## [RAW DATA]
——————————

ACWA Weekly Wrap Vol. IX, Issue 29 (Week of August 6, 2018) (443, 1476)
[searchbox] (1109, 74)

——————————

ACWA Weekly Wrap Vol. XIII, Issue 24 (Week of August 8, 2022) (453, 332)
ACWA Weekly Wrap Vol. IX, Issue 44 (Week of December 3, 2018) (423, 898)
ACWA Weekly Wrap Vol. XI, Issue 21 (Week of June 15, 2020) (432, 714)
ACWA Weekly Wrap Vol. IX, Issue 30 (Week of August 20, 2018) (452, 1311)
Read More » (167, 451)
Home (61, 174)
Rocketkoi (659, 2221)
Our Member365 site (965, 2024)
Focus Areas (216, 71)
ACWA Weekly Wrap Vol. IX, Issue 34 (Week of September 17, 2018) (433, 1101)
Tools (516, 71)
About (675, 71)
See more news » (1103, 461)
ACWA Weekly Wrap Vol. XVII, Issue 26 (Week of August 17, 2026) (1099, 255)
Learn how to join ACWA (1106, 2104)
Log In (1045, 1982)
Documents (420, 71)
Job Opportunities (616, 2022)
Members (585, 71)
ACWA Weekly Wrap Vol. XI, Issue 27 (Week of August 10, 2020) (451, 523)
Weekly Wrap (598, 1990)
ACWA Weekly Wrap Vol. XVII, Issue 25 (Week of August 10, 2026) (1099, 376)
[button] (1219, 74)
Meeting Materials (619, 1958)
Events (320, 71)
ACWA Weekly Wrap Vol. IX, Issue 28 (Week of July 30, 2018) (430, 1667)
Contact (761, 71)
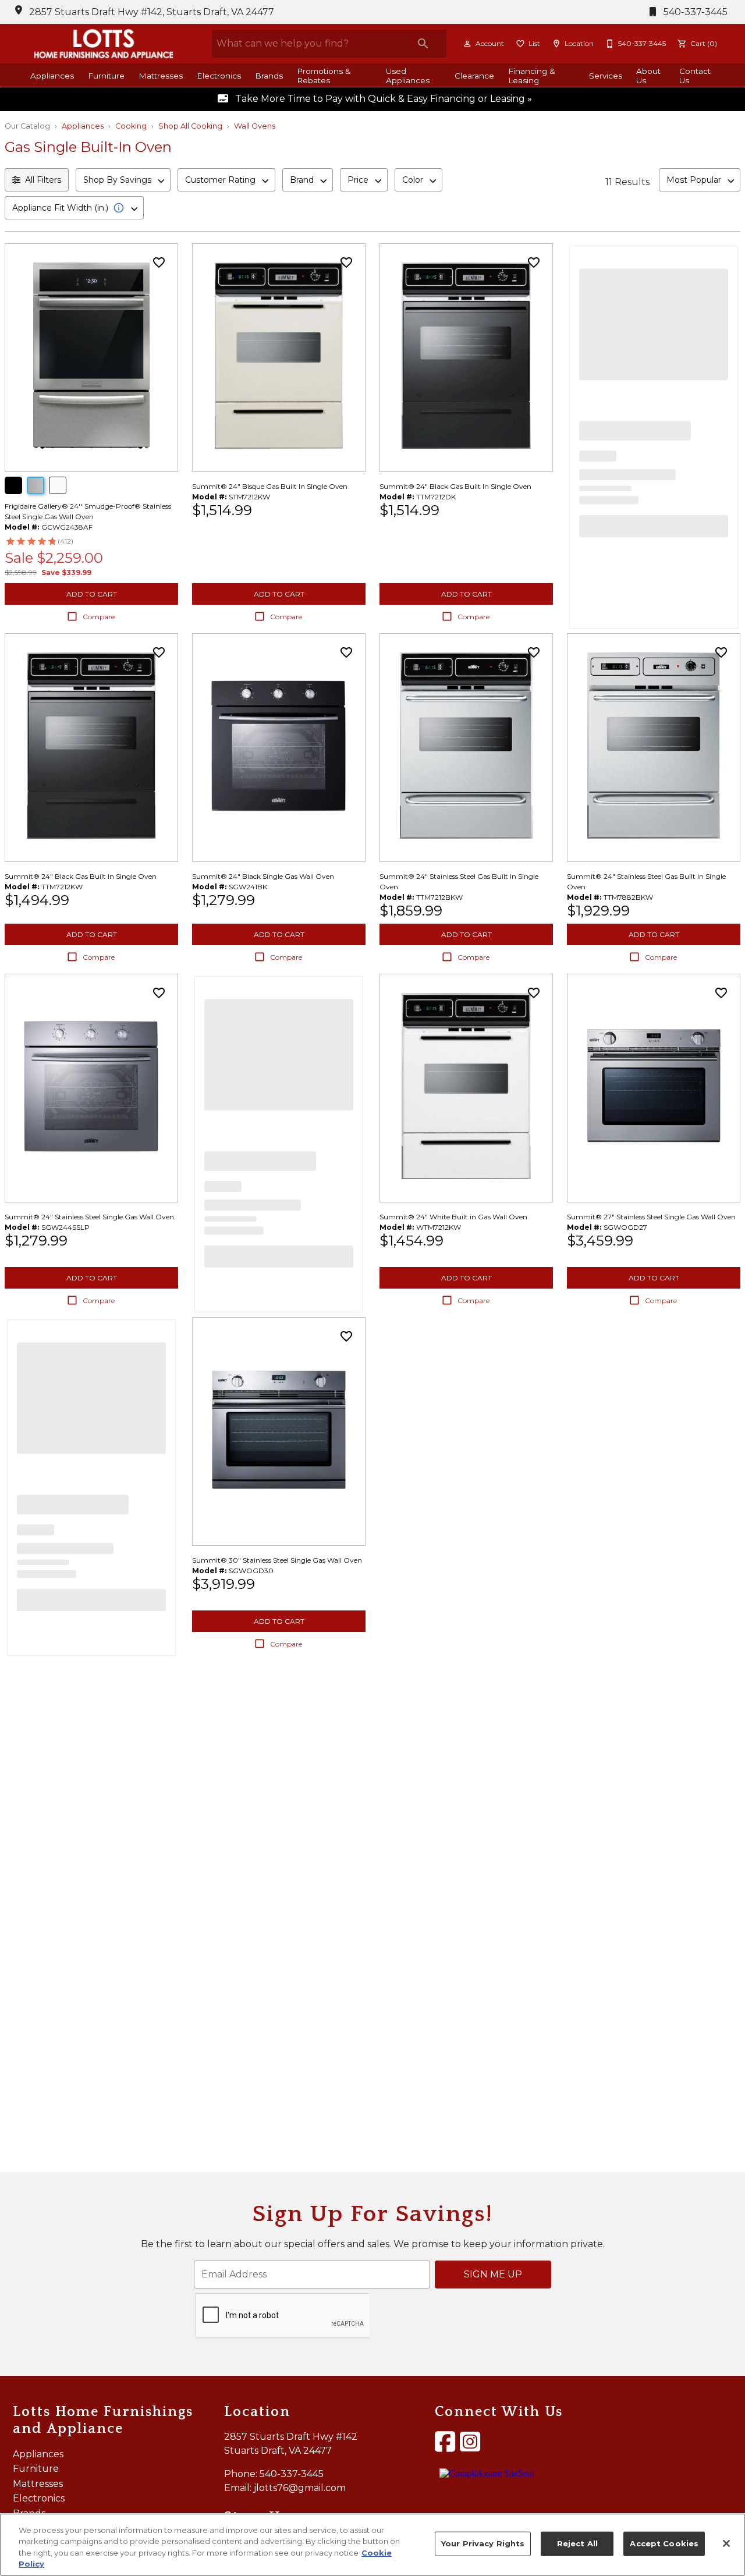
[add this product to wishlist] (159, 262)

——————————

## [WORK INSTRUCTIONS]
Above are the records. Copy only the lines from the one with "ACWA Weekly Wrap Vol. IX, Issue 44" through the one with "[add this product to wishlist] (159, 262)", exactly, with no pictures.

## [RESPONSE AREA]
ACWA Weekly Wrap Vol. IX, Issue 44 (Week of December 3, 2018) (423, 898)
ACWA Weekly Wrap Vol. XI, Issue 21 (Week of June 15, 2020) (432, 714)
ACWA Weekly Wrap Vol. IX, Issue 30 (Week of August 20, 2018) (452, 1311)
Read More » (167, 451)
Home (61, 174)
Rocketkoi (659, 2221)
Our Member365 site (965, 2024)
Focus Areas (216, 71)
ACWA Weekly Wrap Vol. IX, Issue 34 (Week of September 17, 2018) (433, 1101)
Tools (516, 71)
About (675, 71)
See more news » (1103, 461)
ACWA Weekly Wrap Vol. XVII, Issue 26 (Week of August 17, 2026) (1099, 255)
Learn how to join ACWA (1106, 2104)
Log In (1045, 1982)
Documents (420, 71)
Job Opportunities (616, 2022)
Members (585, 71)
ACWA Weekly Wrap Vol. XI, Issue 27 (Week of August 10, 2020) (451, 523)
Weekly Wrap (598, 1990)
ACWA Weekly Wrap Vol. XVII, Issue 25 (Week of August 10, 2026) (1099, 376)
[button] (1219, 74)
Meeting Materials (619, 1958)
Events (320, 71)
ACWA Weekly Wrap Vol. IX, Issue 28 (Week of July 30, 2018) (430, 1667)
Contact (761, 71)
[add this product to wishlist] (159, 262)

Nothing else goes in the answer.